Using embedded FPGA as a reconfigurable accelerator

By Geoff Tate

CEO, Co-Founder & Board Member

Flex Logix Inc.

Using embedded FPGA as a reconfigurable accelerator

Embedded FPGA is a fairly new technology, but it is quickly finding a home in a range of applications. One use growing in popularity? Connecting it to a processor bus as a reconfigurable accelerator.

While embedded FPGA (eFPGA) is a fairly new technology, it is quickly finding a home in a wide range of applications. One usage growing in popularity is to connect it to a processor bus as a reconfigurable accelerator. Chip designers are finding that this approach offers more flexibility over fixed function accelerators and can deliver significantly higher performance compared to mainstream processors.

One of the key benefits of eFPGA is that is can be reprogrammed to accelerate multiple tasks. Every chip has one or more processors (ARM, ARC, MIPS, etc) executing code. For tasks that occupy much of the processor bandwidth, an accelerator in hardware can often process the task in much less time. The accelerator doesn't replace the processor; but rather it accelerates the most work-intensive task. If the accelerator is reconfigurable, then more than one task can be accelerated, allowing it to handle more workload as required or as different customers/applications demand. eFPGA is reconfigurable, which makes it the perfect choice as an accelerator.

Below are several examples of how eFPGA can be used to accelerate the AXI/AHB bus, as well as the potential performance improvements in each use case. eFPGA can be used to accelerate many types of accelerators, not just ARM. We simply use ARM as an example because it is the most widely used processor today and is easy to verify in terms of performance.

AES-128

In the below example, the AXI4-stream bus for data movement and APB bus for control logic is implemented in the embedded FPGA. Since this interface functionality won’t change, it can also be hardwired externally.

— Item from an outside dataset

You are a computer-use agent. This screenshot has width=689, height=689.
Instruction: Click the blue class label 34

The RTL for this AES-128 accelerator requires 1142 LUTs and fits in a single EFLX-2.5K IP core, which is available in multiple process nodes. In TSMC16FFC, the AES-128 accelerator runs at a worst-case frequency of 374 MHz (-40/125C, 0.72Vjunction, Slow-Slow corner).

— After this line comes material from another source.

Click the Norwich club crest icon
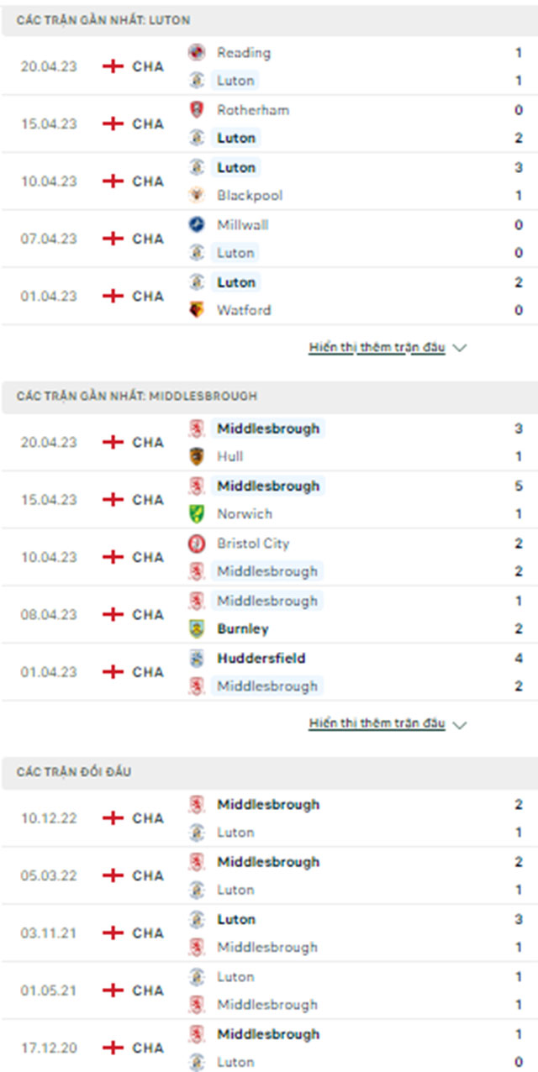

This performance is 136-300 times faster than AES-128 software code running on an ARM Cortex M4 in the same process, depending on the assumption of the clock speed of the ARM M4.

SHA-256

In the below example, the AXI4 slave RTL is external to the eFPGA and is used both for accelerator data movement and configuration of the accelerator registers. The AXI4 slave logic is external for lowest bus latency for data movement.

The RTL for this SHA-256 accelerator, operating on 64-byte data blocks, requires 1,634 LUTs and fits in a single EFLX-2.5K IP core, which is available in multiple process nodes. In TSMC16FFC, the SHA-256 accelerator runs at a worst-case frequency of 171 MHz (-40/125C, 0.72Vjunction, Slow-Slow corner).

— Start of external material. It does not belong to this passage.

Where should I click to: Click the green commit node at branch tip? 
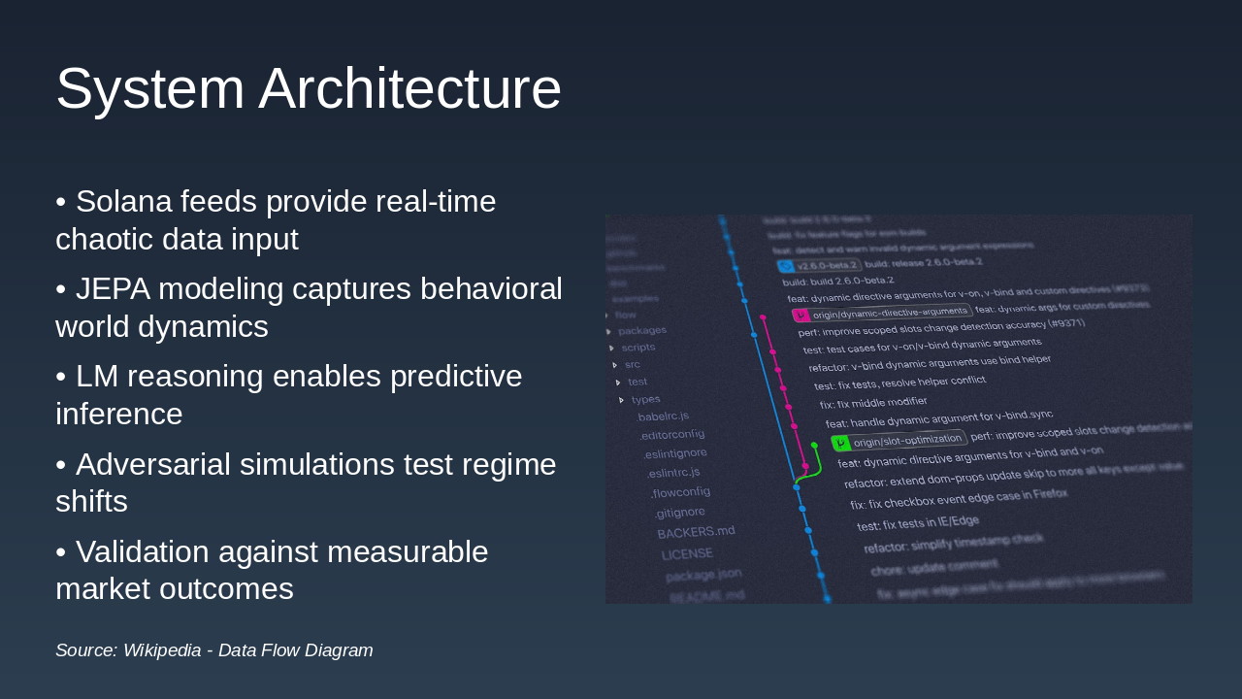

This performance is approximately 40 times faster than SHA-256 software code running on an ARM Cortex M4 in the same process.

JPEG Encoder

Below is a block diagram of an eFPGA configured as a JPEG encoder. In this example, the AXI4-stream and APB interface logic are shown implemented in the embedded FPGA itself, but this RTL can easily be put outside and hardwired as it won’t need to be reconfigured.

This RTL requires 11,364 LUTs and a significant amount of memory (2 x 256 Kbyte dual port RAMs) which needs to be attached to the eFPGA. The number of signals required to attach to memory is very small compared to the I/Os available. 

In TSMC16FFC (worst case conditions), performance is 149 MHz. This is approximately 31 times the throughput of JPEG encoder software code running on an ARM Cortex M4 in the same process.

256-Point FFT

The below example shows eFPGA configured as a 256-Point FFT accelerator as a Slave/Master on an AXI4-Stream Bus, with the AXI RTL implemented in the EFLX array.

The RTL for this requires 8,360 LUTs and 16 External RAMS (256 words each, dual port). In this example, the RAM is attached inside the array for greater performance. 

The worst-case performance for TSMC16FFC is 303MHz. A benchmark versus an ARM processor is not available, but with the high amount of parallelism in the MACs and memory references, we expect the performance of this reconfigurable accelerator to be much more than a typical processor core.

Conclusion

Using eFPGA as a reconfigurable accelerator delivers significant benefits and can provide performance increases of 30 to 300 times. Its ability to be reconfigured enables eFPGA to accelerate more than one function at a time and allows it to be seamlessly upgraded at any time in response to changing standards or protocols. These advantages are extremely beneficial in processor intensive applications such as data centers, networking, deep learning, artificial intelligence, aerospace, defense, and more.

Geoff Tate is the CEO of Flex Logix.